* RAW DATA

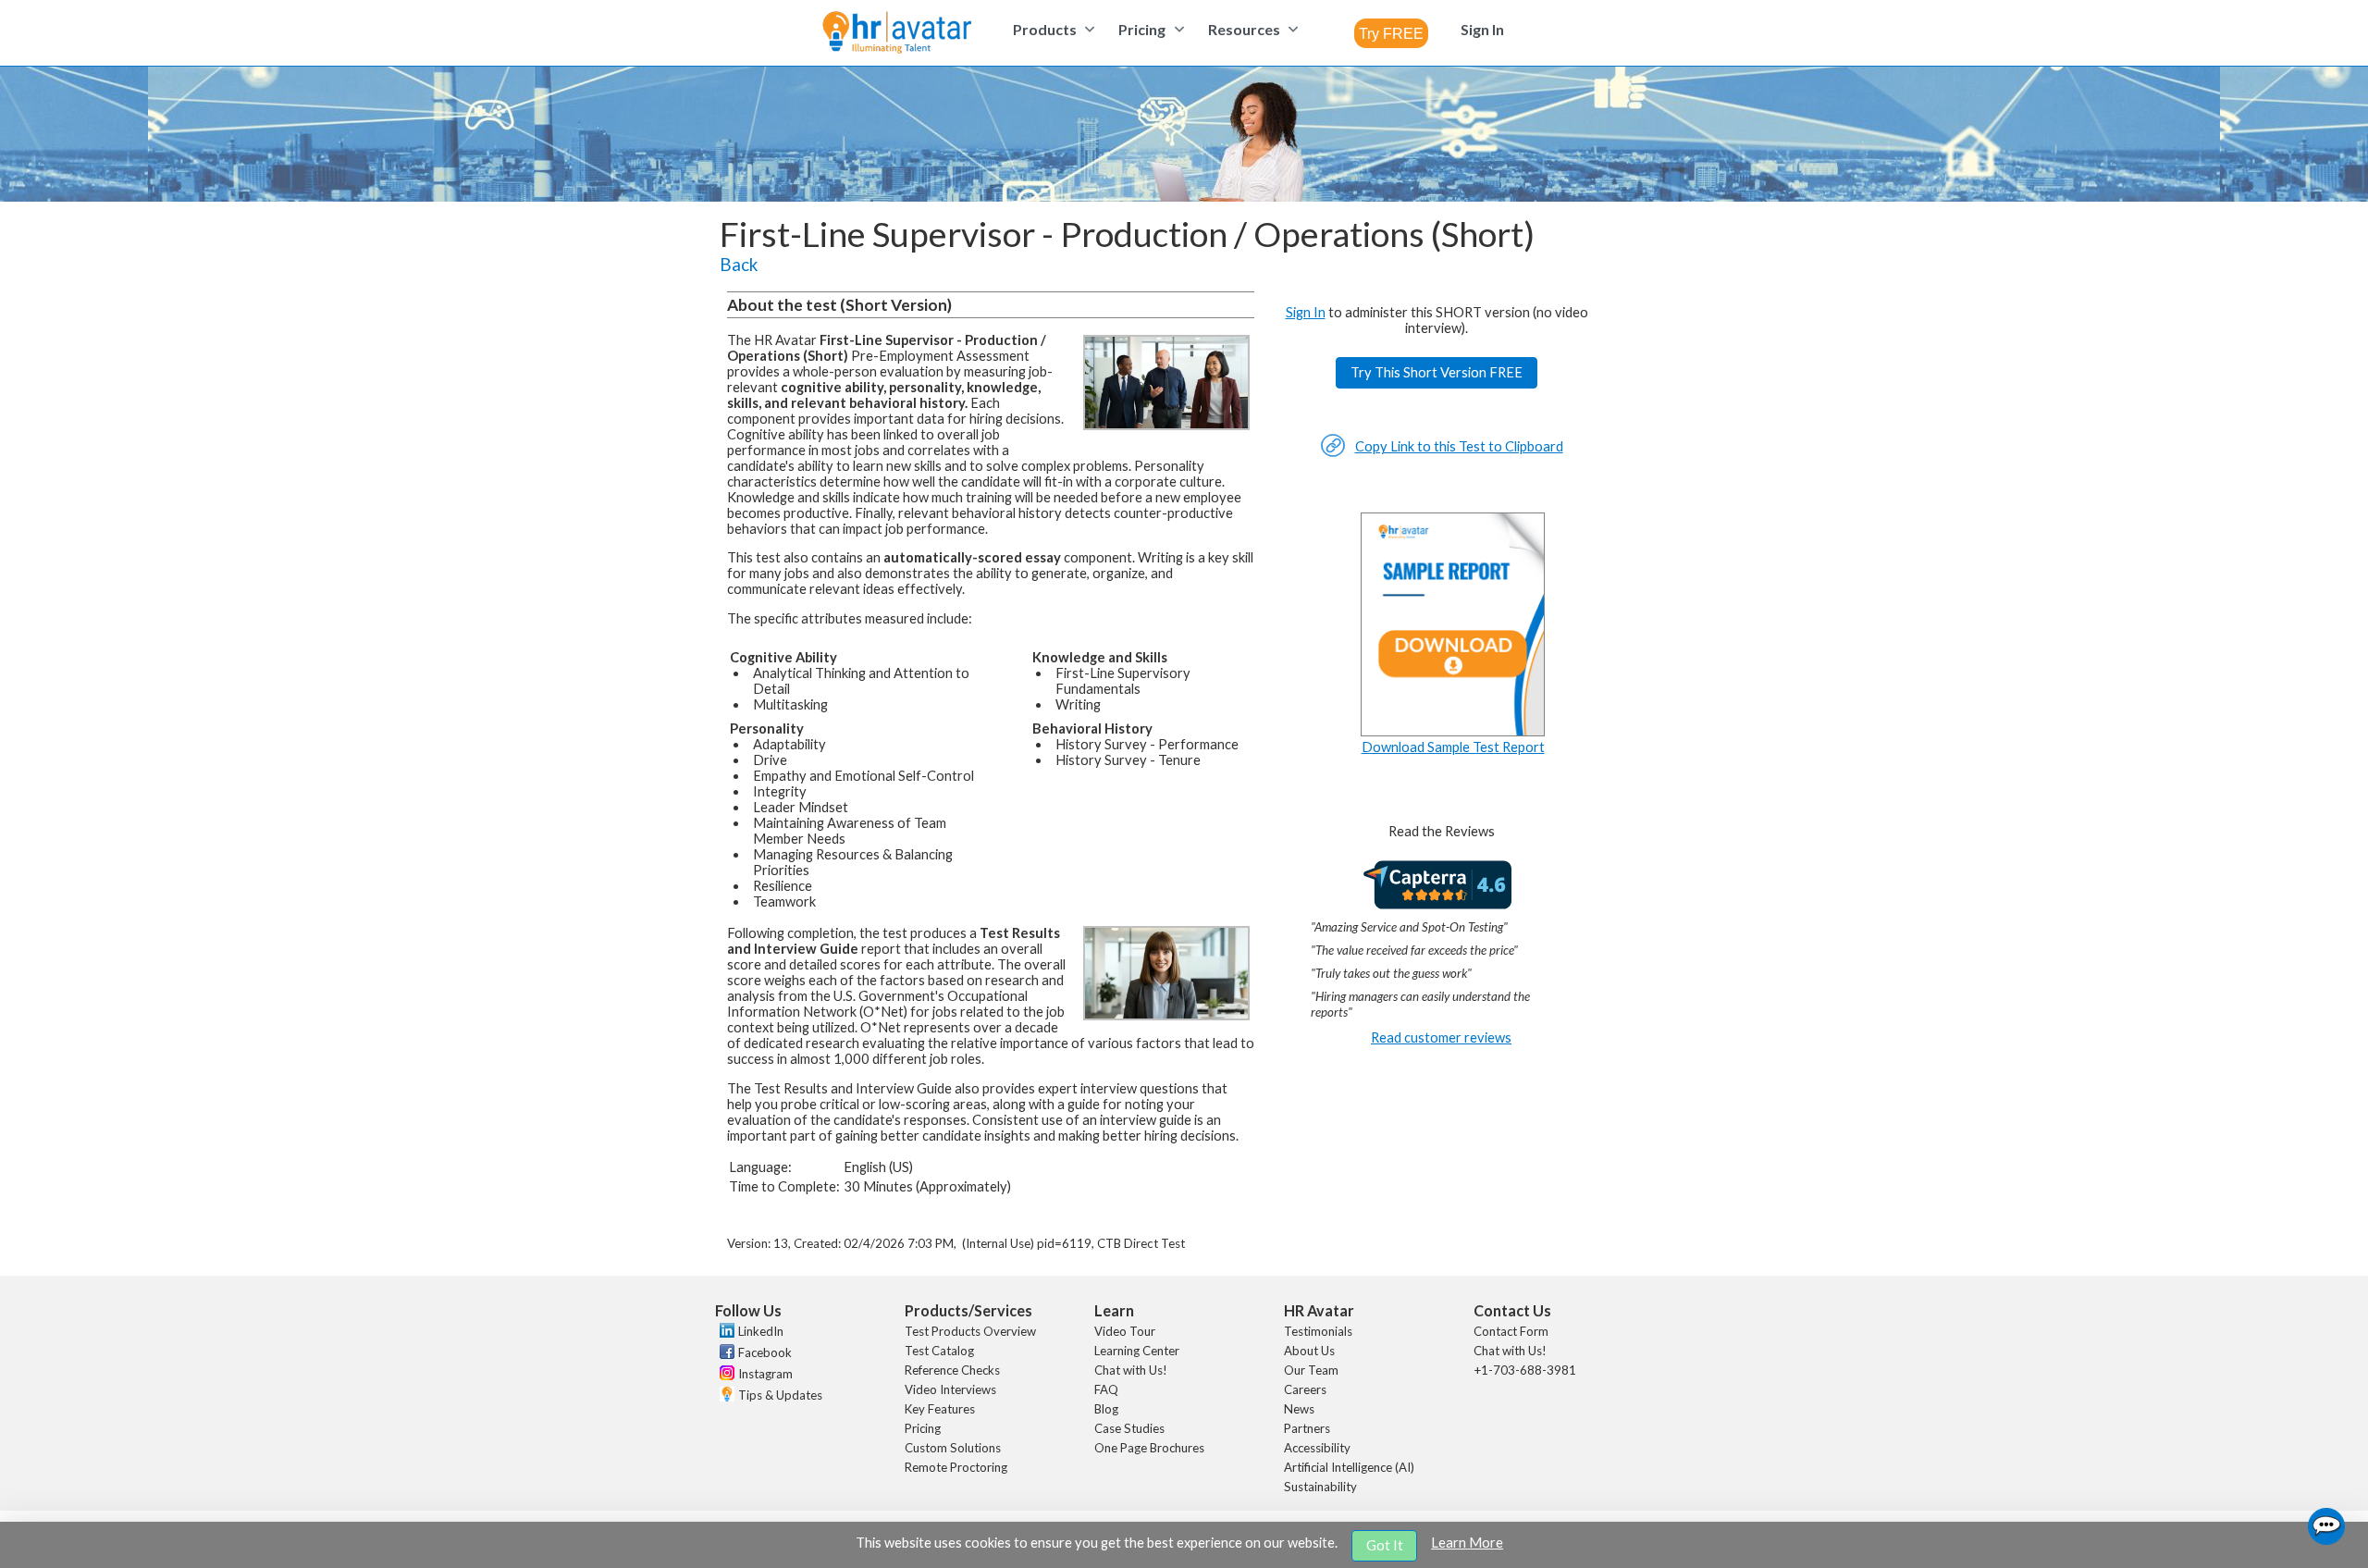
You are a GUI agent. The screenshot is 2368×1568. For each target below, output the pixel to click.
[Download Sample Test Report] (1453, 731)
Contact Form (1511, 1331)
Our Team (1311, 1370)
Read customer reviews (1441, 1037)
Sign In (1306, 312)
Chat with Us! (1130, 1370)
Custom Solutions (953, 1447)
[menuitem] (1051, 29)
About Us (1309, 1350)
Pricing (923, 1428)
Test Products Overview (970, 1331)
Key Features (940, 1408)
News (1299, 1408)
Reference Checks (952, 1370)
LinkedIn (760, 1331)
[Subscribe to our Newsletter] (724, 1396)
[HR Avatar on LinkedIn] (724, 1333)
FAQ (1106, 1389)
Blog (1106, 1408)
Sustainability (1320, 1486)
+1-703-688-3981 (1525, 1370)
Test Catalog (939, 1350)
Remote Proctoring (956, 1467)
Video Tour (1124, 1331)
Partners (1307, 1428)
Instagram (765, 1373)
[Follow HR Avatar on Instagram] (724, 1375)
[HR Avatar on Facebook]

* WORK REQUIRED
Copy out all lines above holding "Avatar".

* EXERCISE ANSWER
[HR Avatar on LinkedIn] (724, 1333)
[Follow HR Avatar on Instagram] (724, 1375)
[HR Avatar on Facebook]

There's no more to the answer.